--- TEXT Enclosed Below ---
How did you start working in this field?
I have always been motivated by the need to protect people in crisis. I worked with the UN’s Refugee Agency (UNHCR) in various roles. I established and managed refugee protection operations for UNHCR, my last duty station being Baghdad, Iraq. After working to protect refugees across the globe for most of my adult life, I decided to return to Malaysia. The opportunity to lead WAO was irresistible. I jumped at the chance to pursue a life-long dream to work for impact in my own country. Shifting from refugee protection expertise to gender equality was a surprisingly tough learning curve. I learnt that I had to reflect and do the inner work on myself, addressing and re-framing my own biases and self-limiting ideas. This had to happen along with developing fresh strategies, building and leading an enhanced WAO team to achieve impact for our goals. It’s been a wonderful journey so far and I feel we have indeed made impact, along with all our partners.
What is the type of work done by the WAO in Malaysia?
For over 38 years, WAO has grown to become Malaysia’s foremost provider of crisis support services. As change advocates for women, our path is determined by the end goal of guaranteeing gender equality and eliminating violence and discrimination against women and girls in Malaysia.
--- End of Enclosed TEXT ---
--- INFORMATION SUPPLIED Enclosed Below ---
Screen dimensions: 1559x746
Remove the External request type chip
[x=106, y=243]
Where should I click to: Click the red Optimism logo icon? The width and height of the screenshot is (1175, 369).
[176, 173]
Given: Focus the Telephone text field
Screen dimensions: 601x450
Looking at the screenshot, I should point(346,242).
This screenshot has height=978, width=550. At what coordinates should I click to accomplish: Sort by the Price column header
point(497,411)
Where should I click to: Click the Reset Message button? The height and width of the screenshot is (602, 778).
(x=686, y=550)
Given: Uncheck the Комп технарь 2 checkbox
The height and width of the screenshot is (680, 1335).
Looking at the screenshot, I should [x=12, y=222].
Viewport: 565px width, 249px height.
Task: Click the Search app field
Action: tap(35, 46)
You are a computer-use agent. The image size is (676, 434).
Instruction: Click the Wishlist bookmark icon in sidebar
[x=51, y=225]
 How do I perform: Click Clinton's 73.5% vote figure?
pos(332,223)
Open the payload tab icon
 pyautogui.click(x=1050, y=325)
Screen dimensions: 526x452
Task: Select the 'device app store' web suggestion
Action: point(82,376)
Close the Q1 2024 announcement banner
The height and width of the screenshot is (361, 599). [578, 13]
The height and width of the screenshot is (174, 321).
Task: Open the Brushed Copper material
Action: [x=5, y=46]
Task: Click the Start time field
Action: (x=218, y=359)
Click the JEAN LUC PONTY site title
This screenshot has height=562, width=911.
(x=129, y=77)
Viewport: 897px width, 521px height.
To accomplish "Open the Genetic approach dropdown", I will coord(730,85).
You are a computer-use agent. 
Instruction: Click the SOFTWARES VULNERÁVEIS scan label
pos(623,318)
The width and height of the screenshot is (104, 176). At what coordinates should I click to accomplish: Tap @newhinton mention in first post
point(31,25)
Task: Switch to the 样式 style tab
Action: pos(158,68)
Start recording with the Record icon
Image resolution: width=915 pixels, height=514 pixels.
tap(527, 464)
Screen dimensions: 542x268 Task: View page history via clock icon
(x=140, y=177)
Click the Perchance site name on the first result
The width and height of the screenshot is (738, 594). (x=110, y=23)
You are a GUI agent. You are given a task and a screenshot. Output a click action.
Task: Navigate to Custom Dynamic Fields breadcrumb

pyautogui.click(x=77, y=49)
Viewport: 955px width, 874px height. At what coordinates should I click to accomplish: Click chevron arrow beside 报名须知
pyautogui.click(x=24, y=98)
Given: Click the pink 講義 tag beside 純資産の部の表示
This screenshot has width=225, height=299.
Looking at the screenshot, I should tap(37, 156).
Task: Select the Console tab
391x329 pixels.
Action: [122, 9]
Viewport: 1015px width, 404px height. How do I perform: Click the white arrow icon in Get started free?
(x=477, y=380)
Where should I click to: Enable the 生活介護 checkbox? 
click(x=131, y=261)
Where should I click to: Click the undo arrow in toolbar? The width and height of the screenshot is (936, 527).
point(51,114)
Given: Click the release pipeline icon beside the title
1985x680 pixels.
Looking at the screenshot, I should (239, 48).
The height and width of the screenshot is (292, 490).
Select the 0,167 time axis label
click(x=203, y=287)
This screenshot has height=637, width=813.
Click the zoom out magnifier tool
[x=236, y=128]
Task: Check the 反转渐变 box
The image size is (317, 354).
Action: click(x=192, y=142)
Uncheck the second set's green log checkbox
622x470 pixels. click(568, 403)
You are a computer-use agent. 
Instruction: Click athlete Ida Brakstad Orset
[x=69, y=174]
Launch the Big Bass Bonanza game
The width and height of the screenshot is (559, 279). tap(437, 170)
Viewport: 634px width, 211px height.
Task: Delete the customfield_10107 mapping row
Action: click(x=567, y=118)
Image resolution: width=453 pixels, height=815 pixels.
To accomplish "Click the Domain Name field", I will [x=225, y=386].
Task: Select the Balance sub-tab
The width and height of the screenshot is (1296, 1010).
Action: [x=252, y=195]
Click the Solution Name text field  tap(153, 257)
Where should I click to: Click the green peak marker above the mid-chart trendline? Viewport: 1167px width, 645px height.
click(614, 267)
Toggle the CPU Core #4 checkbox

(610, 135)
--- End of Enclosed INFORMATION SUPPLIED ---
DIRECTIONS FOR THIS TASK:
In the interview, where was the speaker's last UNHCR duty station? The material comes from a separate source, not from the interview.

RESPONSE BOX:
Baghdad, Iraq.